Another step towards understanding cancer

A team based in Bern emphasize the importance of aggressive cells’ development in healthy tissues, opening the way for potential new treatments.

Researchers supported by the Swiss National Science Foundation have discovered how aggressive cells can invade healthy tissue in the early stages of tumor development. This breakthrough opens a new way to attack cancer at its beginning.

When healthy cells of the body are beyond the control of their peers, they can cause tumor formation and eventually lead to cancer. Scientists are trying to understand exactly how the cells manage to emancipate themselves from this surveillance.

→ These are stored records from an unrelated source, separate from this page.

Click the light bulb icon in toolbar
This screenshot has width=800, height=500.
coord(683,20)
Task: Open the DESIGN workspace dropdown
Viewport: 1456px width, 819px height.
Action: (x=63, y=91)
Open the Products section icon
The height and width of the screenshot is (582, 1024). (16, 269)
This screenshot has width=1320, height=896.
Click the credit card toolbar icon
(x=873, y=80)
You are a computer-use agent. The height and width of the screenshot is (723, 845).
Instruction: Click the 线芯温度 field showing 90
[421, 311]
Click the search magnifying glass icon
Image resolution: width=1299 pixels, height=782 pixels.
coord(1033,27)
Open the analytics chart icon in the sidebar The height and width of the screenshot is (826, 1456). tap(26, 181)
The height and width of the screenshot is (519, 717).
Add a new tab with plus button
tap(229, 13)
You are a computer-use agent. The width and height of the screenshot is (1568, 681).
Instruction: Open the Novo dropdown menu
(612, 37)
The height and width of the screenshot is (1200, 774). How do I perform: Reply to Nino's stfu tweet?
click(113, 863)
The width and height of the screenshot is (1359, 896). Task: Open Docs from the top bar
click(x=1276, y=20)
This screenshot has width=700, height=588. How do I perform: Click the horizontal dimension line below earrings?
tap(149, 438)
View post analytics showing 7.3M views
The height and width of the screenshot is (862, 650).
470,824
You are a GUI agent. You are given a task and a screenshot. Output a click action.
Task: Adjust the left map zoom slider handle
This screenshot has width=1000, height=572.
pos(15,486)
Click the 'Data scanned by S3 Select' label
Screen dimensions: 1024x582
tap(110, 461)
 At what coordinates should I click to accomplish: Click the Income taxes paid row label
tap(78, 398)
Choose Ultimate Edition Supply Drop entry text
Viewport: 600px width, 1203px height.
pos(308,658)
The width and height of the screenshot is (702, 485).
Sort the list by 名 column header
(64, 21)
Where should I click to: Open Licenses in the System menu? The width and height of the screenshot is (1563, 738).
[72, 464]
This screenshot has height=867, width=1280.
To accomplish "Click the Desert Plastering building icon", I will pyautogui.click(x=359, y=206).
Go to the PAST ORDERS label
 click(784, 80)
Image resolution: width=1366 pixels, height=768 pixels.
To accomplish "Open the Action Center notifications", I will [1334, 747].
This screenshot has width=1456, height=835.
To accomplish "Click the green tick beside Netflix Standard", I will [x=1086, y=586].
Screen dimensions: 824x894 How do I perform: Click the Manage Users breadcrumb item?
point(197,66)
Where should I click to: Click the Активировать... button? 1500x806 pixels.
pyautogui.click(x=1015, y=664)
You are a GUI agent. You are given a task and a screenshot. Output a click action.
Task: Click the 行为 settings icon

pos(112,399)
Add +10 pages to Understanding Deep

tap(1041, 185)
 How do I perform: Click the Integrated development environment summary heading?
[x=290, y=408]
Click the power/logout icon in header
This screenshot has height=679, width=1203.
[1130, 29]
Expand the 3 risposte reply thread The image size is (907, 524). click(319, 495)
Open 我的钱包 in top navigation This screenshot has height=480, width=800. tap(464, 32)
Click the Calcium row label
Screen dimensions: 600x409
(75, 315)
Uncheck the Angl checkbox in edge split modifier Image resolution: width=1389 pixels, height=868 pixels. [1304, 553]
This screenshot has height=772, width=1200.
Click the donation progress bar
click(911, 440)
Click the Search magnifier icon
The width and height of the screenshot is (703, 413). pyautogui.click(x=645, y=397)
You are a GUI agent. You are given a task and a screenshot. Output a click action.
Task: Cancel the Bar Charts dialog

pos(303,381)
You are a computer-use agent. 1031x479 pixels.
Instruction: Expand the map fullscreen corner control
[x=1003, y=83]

The team of Eduardo Moreno, professor at the Institute of Cell Biology of the University of Bern, has discovered that a mechanism normally implemented during the early formation of the embryo could participate in the early phases of the development of tumors in adults.

The role of Myc gene

As part of their project, the researchers filmed under the microscope during several hours developing cells of pupae Drosophila. These genetically altered fruit flies carried a gene called Myc known for his oncogene role and it had been artificially activated.

By itself, this gene proved sufficient to induce abnormal cells to proliferate, to intrude among the healthy cells and eliminate them to take their place. The observed process is a mechanism of invasion of unexpected tissue that occurs in the first stage of development of tumor diseases.

A model applicable to most cancers

“The activation of this gene gave to the cells special mechanical properties that helped them to mingle with healthy cells, to circle them, and finally to more effectively eliminate them” says Romain Levayer, first author of the study.

“If it was known that this invasion mechanism is activated during embryonic development, when cells are reorganizing to change body shape, we have shown that they are able to use the same program to invade healthy tissue,”says group leader Eduardo Moreno.

The famous military strategy “Divide and conquer” is the formula used by researchers to describe the behavior of these aggressive cells.

Develop new strategies

The mechanism highlighted, which differs from the invasion of metastatic mechanisms observed in the later stages of tumor development, could explain how tumors associated with most types of cancer appear.

“We studied this phenomenon on pupae of fruit flies, we had chosen to model because their genes can be easily modified. Since pupae do not move and they are transparent, it is also easy to observe under the microscope “continues Eduardo Moreno.

Nearly 90 percent of cancers are formed in epithelial tissues similar to those filmed in pupae: colon, skin and mammary glands. The deregulated Myc gene is that which is most often found in tumors. This newly identified mechanism could therefore apply to the majority of cancers and help scientists to develop new strategies to prevent tumors from their training, before the tissues have substantially damaged.